Bedford Borough Council has been slammed after a four-year-old girl was beaten to death by her sadistic father.
Little Alexa-Marie Quinn was the victim of a series of savage attacks by dad Carl Wheatley less than three months after the council recommended he have custody of her.
Wheatley, 31, caused the little girl 66 different injuries and knocked out two of her front teeth.
This week a safeguarding board published its findings of the case.
It told how Alexa-Marie was looked after by foster carers in Bedford in May 2013.
During that time concerns had been raised about Wheatley’s contact with his daughter.
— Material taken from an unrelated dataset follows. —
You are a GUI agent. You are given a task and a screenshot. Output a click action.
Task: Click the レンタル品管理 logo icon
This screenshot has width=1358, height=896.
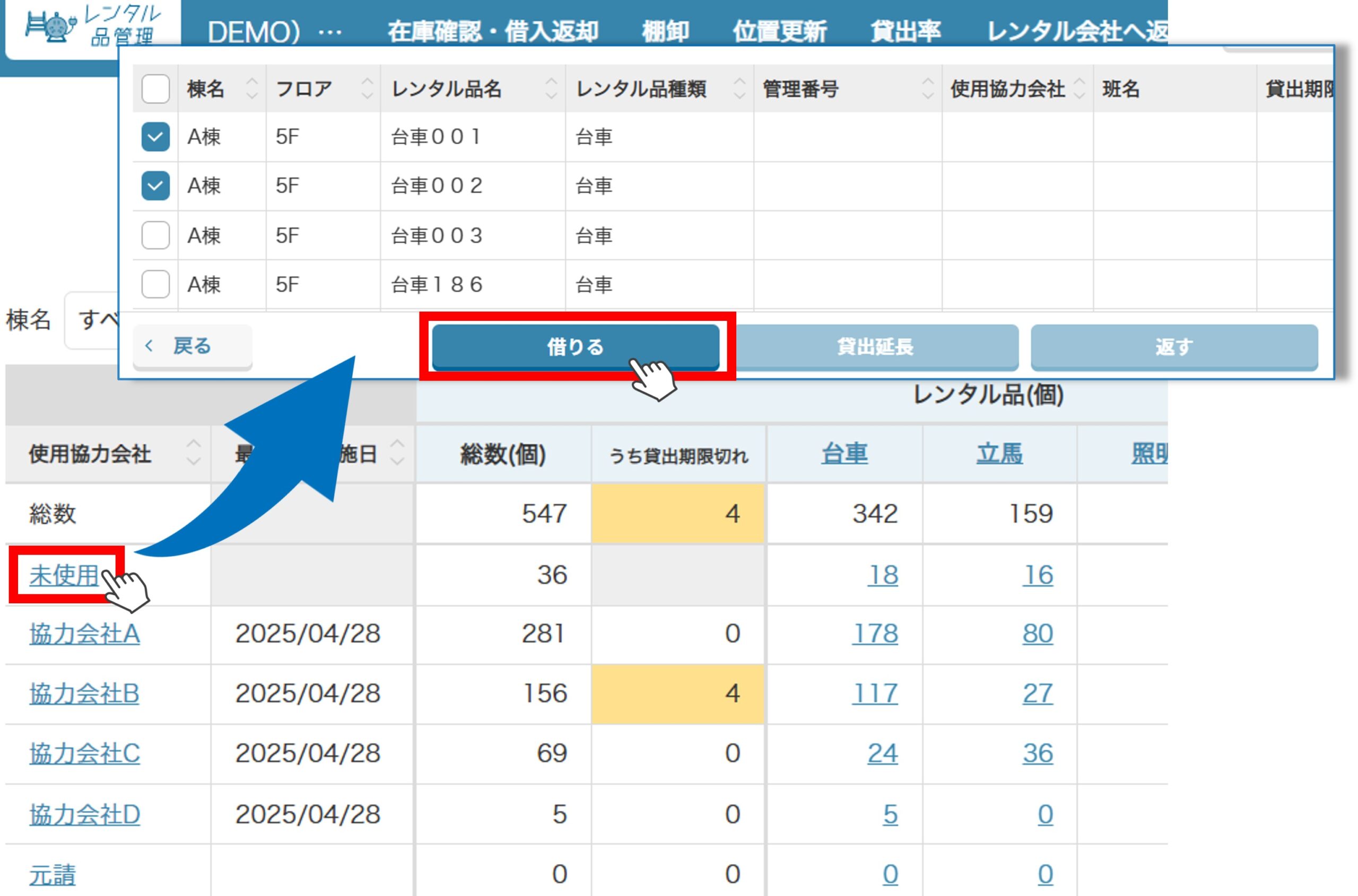point(51,27)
A psychiatric report also flagged up concerns about his behaviour in September that year, with a psychiatrist reporting she felt “intimidated” by him”.
But the same month a Bedford Borough social worker filed a report stating that Alexa-Marie should be taken out of foster care and placed with her father as soon as possible.
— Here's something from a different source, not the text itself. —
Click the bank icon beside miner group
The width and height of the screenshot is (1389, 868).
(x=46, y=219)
In October 2013 Luton County Court made a residency order in favour of Wheatley, said the safeguarding report.
Chairman of the Hertfordshire safeguarding board Phil Picton said: “Alexa-Marie was a very vulnerable little girl who was placed into the care of a man who actively sought to win custody of her and then within weeks went on to murder her.”
The report criticised all the parties involved for failing to consider the psychiatric report into Wheatley.
It said there were weaknesses in management within and between the different local authorities involved, and also “assumptions” about the rights of the birth family.
Supermarket worker Wheatley, who has ADHD and autism, was jailed for life in May last year.
Kevin Crompton, director of Children’s and Adults’ Services at the council, said: “Bedford Borough Council expresses its sympathy to all those who knew Alexa-Marie and we remain disturbed by her untimely death at the hands of her father. The Serious Case Review highlights a number of areas of concern regarding themanagement of the case by various agencies including our social care team.
“We have set out our response in an action plan, much of which has already been delivered. Whilst we acknowledge the shortcomings in practice and the report’s recommendations, we remain saddened by the fact that her murder was at the hands of someone the courts, and professionals, judged was a suitable parent and should have been protecting her from harm.”